Politics is the arena of opinion, of choice. A or ~A. Yet it’s politics, not religion (and certainly not philosophy), that is the opiate of the people. How so? 

A or ~A. We’ve just covered the entire range of potential options; so pick one! What could be better than this; right? Wrong! We’ve reduced our many-splendored world to just one of its aspects, one variable, its A-ness. How ‘A’ are you? Are you ‘A enough’? Did you say something ‘anti-A’ once when you were in middle school?

Like kids with a model train set (do kids even have model trains anymore?), we are mesmerized by the back-and-forth motion of our engines: Red to Blue to Red to Blue, ad infinitum. We oscillate between A and ~A, oblivious of the fact that we are all the time running along a straight, fixed track, utterly heedless of any world ‘beyond the rail bed’ and utterly powerless to alter our trajectory. This is what we call freedom; in politics this is what we call democracy.  

What we need now are the services of a good philosopher; know any? A philosopher will ask, “What do A and ~A, supposed opposites, have in common?” Their ‘A-ness’, of course. They both assume that A exists and that it is a meaningful measure of some aspect of reality. In the language of high school math, A-ness is the ‘absolute value’ of A and of ~A . 

Philosophy is not concerned with A or ~A. That’s the arena of politics. To the philosopher, A = ~A; it is their ‘absolute value’ that is the philosopher’s concern. Not A, not ~A, but ‘A-ness’ per se. Consider a recent political event in a U.S. state, Massachusetts; it was a referendum question on the 2022 ballot: Should the state impose a special 1% surtax on residents who earn $1,000,000 or more in a given tax year? A or ~A. A simple choice. Yes or no?

The electorate was pretty evenly split, but to the philosopher, A or ~A is a distinction without a difference. What both sides of this debate must assume, i.e., the absolute value of A, is far more important than either A or ~A. In this case, the absolute value of A, ‘A-ness’, includes the following assumptions:

  • The State (not just a state, but the State) has the right to confiscate a portion of any resident’s income or wealth at any time for any or no reason.

  • It is reasonable and just to ‘classify’ members of society according to their income and/or wealth and to treat some such ‘classes’ differently from others.

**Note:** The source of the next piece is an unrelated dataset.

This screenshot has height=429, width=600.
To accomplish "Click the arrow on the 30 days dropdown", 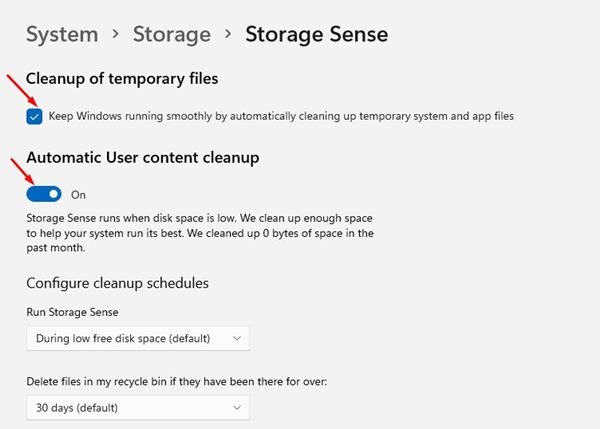I will click(236, 407).
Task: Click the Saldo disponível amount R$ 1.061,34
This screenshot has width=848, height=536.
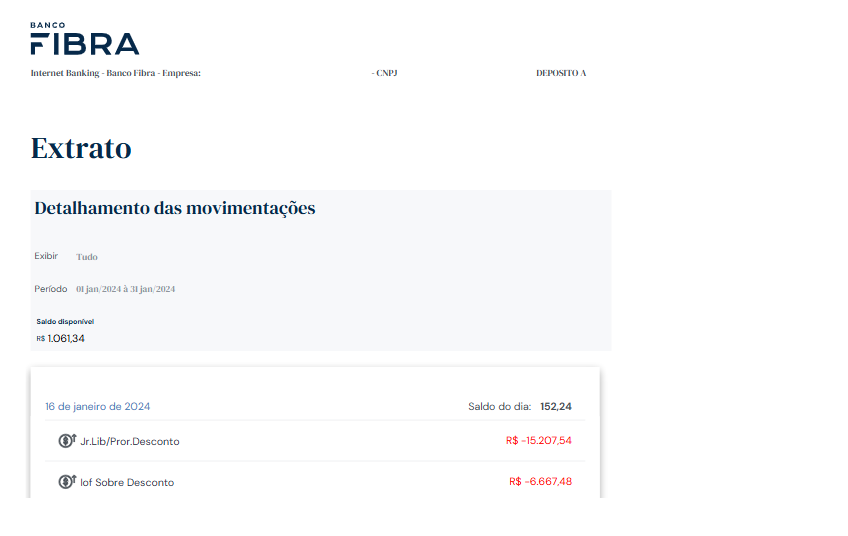Action: tap(61, 339)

  • A simple plurality of a state’s voting electorate has the right to impose a confiscatory scheme on the entire population.

Whether you vote A or ~A, you implicitly endorse the underlying premises of ‘A-ness’ (above). These are the assumptions that grab the attention of philosophers. My wife and I resolve a similar dilemma every morning when we eat breakfast at our favorite diner. I always order an English muffin with orange marmalade while my spouse orders toast with strawberry jam. We tease each other about our irrational but intransigent preferences; but the fate of the world hardly hangs in the balance.

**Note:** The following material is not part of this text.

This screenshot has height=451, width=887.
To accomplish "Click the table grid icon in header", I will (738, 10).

A philosopher looks at our daily dilemma differently. To her a muffin is toast and marmalade is jam. The questions she’ll ask are of another order entirely:

  • Is it just that my wife and I have sufficient economic resources to eat breakfast, albeit a modest one, in a restaurant, also modest, most every morning?

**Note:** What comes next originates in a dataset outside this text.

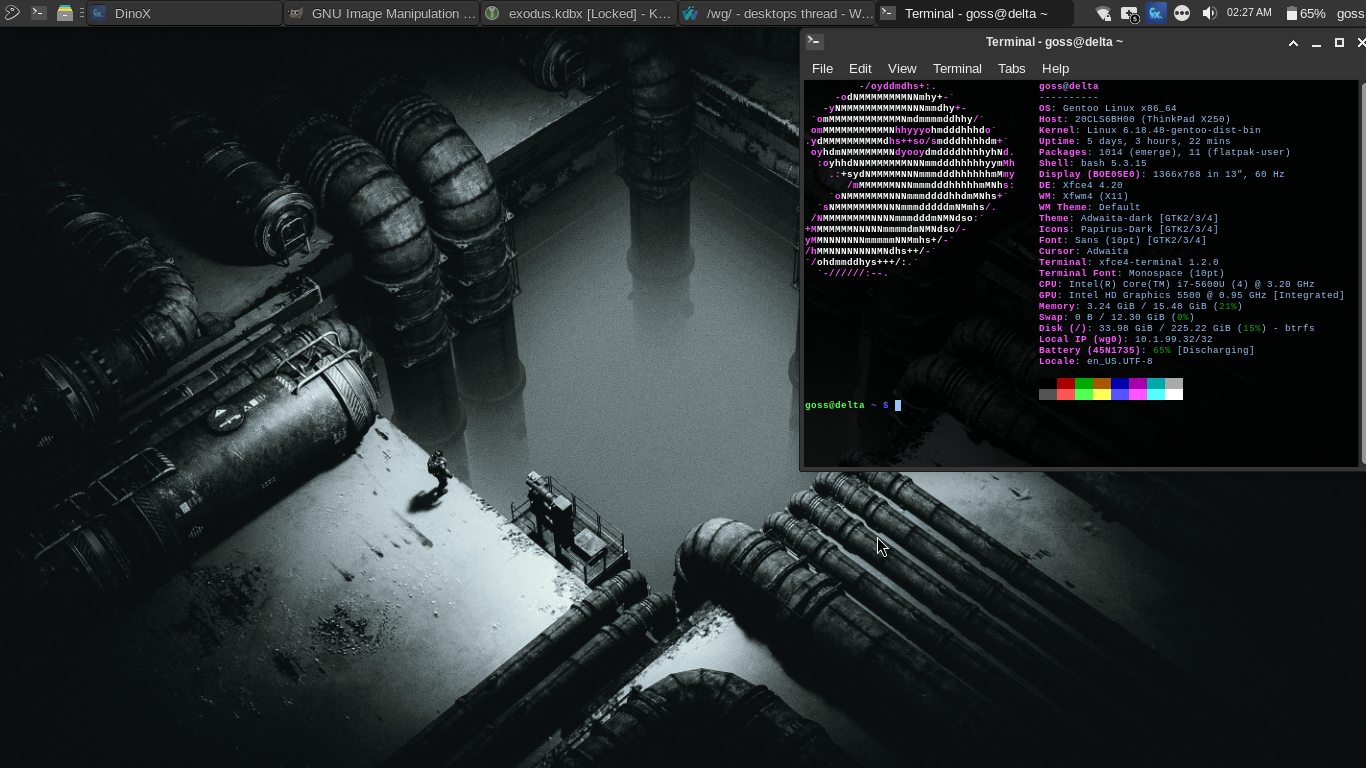The image size is (1366, 768).
Task: Switch to the GNU Image Manipulation window
Action: tap(381, 13)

  • Is the distribution of food via an archipelago of privately held restaurants and franchised fast-food chains just and efficient?

  • Is a breakfast of processed grain and sweetened fruit a healthy way for anyone to begin a day?

Of course, these ‘2nd order’ questions can themselves in certain circumstances become the stuff of politics: e.g., should the City of New York permit the sale of super-sized soft drinks? Whenever a question of philosophy becomes a question of politics, philosophy must ask new questions:

  • Should society require all able-bodied members to grow and prepare their own food?

  • Should privately or collectively owned enterprises be permitted to profit from the sale of a basic human necessity, food?

Of course, these questions could also be politicized, requiring philosophers to push the level of abstraction yet another notch higher. Theoretically, the process could continue ad infinitum.  The only limitation is imagination. 

The praxis of politics is choice, maya. Either this or that. Philosophy, on the other hand, is a form of spirituality: neti, neti (not this, not that). Bottom line, the philosopher never sees anything she likes…until she does; but when she does, she ceases to do the work of philosophy.